If you have ever had a session of Hypnotherapy with me you will have heard me say this. Our minds want the best option for us that’s fact but sometimes they get it mixed up. The mind thinks that staying on the sofa is the best option because of the primeval wiring but if our minds are able to see that doing the things that fit with who we are and how we want to live our lives will bring us even more “pleasure” then it will most certainly be open to changing its ways. 
 
When we do things that fit with our value system the levels of dopamine that are produced are much larger and longer lasting. The pizza only makes Jane feel good for a short period of time but eating healthy makes her feel good and the feeling lasts, it builds even and gets better each day. Each day she goes to the gym she is able to say lovely things to herself instead of negative ones and her mind is just lapping it all up ! 
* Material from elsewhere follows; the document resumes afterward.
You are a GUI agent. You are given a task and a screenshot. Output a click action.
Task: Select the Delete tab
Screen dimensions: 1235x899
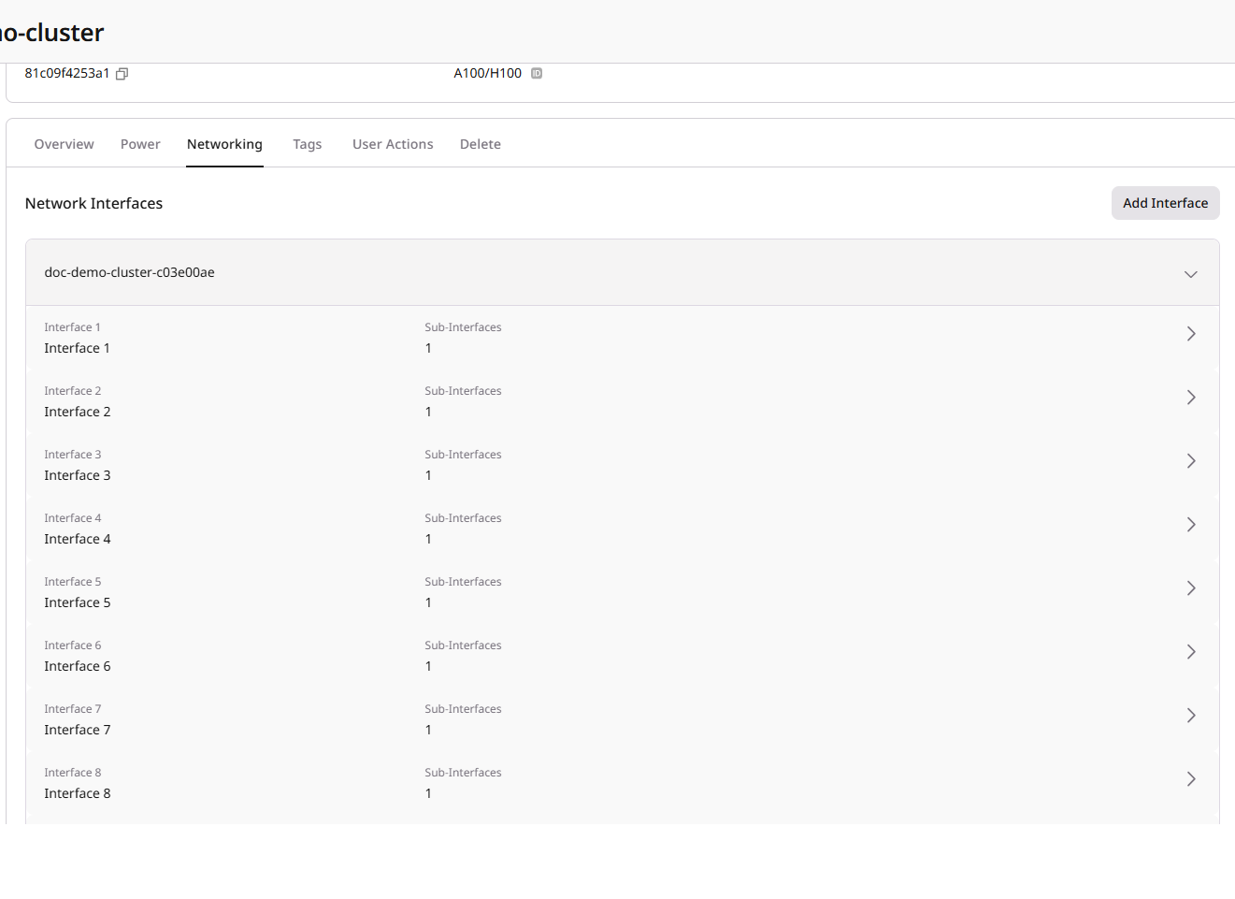point(480,144)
In Hypnosis there is the perfect opportunity to heighten these positive responses to new or revisited habits. Your subconscious mind wants you to feel all cosy with a pizza yes but it also knows how short lived this is so with some gentle reminders it allows you to overcome that discomfort and go past it and enjoy the positive feeling of doing the things that you need or enjoy much more. 
 
Finding out what motivates you is the key to making positive changes. It really is the way in which changes are made in Hypnotherapy and why I, as a practitioner, will always work with you and your thoughts not any pre- written programmes full of assumptions. I want you to make the changes and keep them there in your life for good and if we aren’t working in alignment with you and your values and motivations then that’s never going to happen or if it does it will, be short lived just like the pizza.